> [Goal]
Copy the following records line for line, keeping every word, number and space unchanged.

> [Material for the task]
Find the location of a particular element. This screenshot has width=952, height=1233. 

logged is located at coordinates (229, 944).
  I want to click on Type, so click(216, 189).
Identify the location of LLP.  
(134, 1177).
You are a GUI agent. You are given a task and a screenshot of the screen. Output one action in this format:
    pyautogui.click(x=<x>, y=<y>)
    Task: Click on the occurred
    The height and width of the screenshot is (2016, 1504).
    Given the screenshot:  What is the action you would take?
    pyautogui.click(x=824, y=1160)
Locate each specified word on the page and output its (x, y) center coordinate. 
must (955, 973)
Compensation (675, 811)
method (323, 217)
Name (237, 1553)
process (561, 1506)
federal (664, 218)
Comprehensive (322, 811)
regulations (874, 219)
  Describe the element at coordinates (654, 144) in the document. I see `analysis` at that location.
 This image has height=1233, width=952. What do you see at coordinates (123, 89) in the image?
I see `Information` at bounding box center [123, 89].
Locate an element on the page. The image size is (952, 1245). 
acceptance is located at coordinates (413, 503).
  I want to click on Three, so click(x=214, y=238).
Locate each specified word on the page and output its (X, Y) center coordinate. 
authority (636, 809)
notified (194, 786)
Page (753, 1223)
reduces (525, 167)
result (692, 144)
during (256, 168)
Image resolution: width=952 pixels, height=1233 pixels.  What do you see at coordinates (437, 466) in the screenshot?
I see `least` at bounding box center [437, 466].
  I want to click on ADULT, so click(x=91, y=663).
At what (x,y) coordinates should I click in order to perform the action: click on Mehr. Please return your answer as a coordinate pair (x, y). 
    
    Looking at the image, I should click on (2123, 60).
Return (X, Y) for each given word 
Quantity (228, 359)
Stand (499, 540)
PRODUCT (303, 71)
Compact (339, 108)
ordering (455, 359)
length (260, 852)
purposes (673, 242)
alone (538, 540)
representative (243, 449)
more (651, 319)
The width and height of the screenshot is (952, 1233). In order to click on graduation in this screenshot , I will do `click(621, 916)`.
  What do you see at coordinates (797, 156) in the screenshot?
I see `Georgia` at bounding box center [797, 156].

> [Result of the task]
Find the location of a particular element. This screenshot has width=952, height=1233. 

logged is located at coordinates (229, 944).
  I want to click on Type, so click(216, 189).
Identify the location of LLP.  
(134, 1177).
You are a GUI agent. You are given a task and a screenshot of the screen. Output one action in this format:
    pyautogui.click(x=<x>, y=<y>)
    Task: Click on the occurred
    The height and width of the screenshot is (2016, 1504).
    Given the screenshot:  What is the action you would take?
    pyautogui.click(x=824, y=1160)
Locate each specified word on the page and output its (x, y) center coordinate. 
must (955, 973)
Compensation (675, 811)
method (323, 217)
Name (237, 1553)
process (561, 1506)
federal (664, 218)
Comprehensive (322, 811)
regulations (874, 219)
  Describe the element at coordinates (654, 144) in the document. I see `analysis` at that location.
 This image has height=1233, width=952. What do you see at coordinates (123, 89) in the image?
I see `Information` at bounding box center [123, 89].
Locate an element on the page. The image size is (952, 1245). 
acceptance is located at coordinates (413, 503).
  I want to click on Three, so click(x=214, y=238).
Locate each specified word on the page and output its (X, Y) center coordinate. 
authority (636, 809)
notified (194, 786)
Page (753, 1223)
reduces (525, 167)
result (692, 144)
during (256, 168)
Image resolution: width=952 pixels, height=1233 pixels.  What do you see at coordinates (437, 466) in the screenshot?
I see `least` at bounding box center [437, 466].
  I want to click on ADULT, so click(x=91, y=663).
At what (x,y) coordinates should I click in order to perform the action: click on Mehr. Please return your answer as a coordinate pair (x, y). 
    
    Looking at the image, I should click on (2123, 60).
Return (X, Y) for each given word 
Quantity (228, 359)
Stand (499, 540)
PRODUCT (303, 71)
Compact (339, 108)
ordering (455, 359)
length (260, 852)
purposes (673, 242)
alone (538, 540)
representative (243, 449)
more (651, 319)
The width and height of the screenshot is (952, 1233). In order to click on graduation in this screenshot , I will do `click(621, 916)`.
  What do you see at coordinates (797, 156) in the screenshot?
I see `Georgia` at bounding box center [797, 156].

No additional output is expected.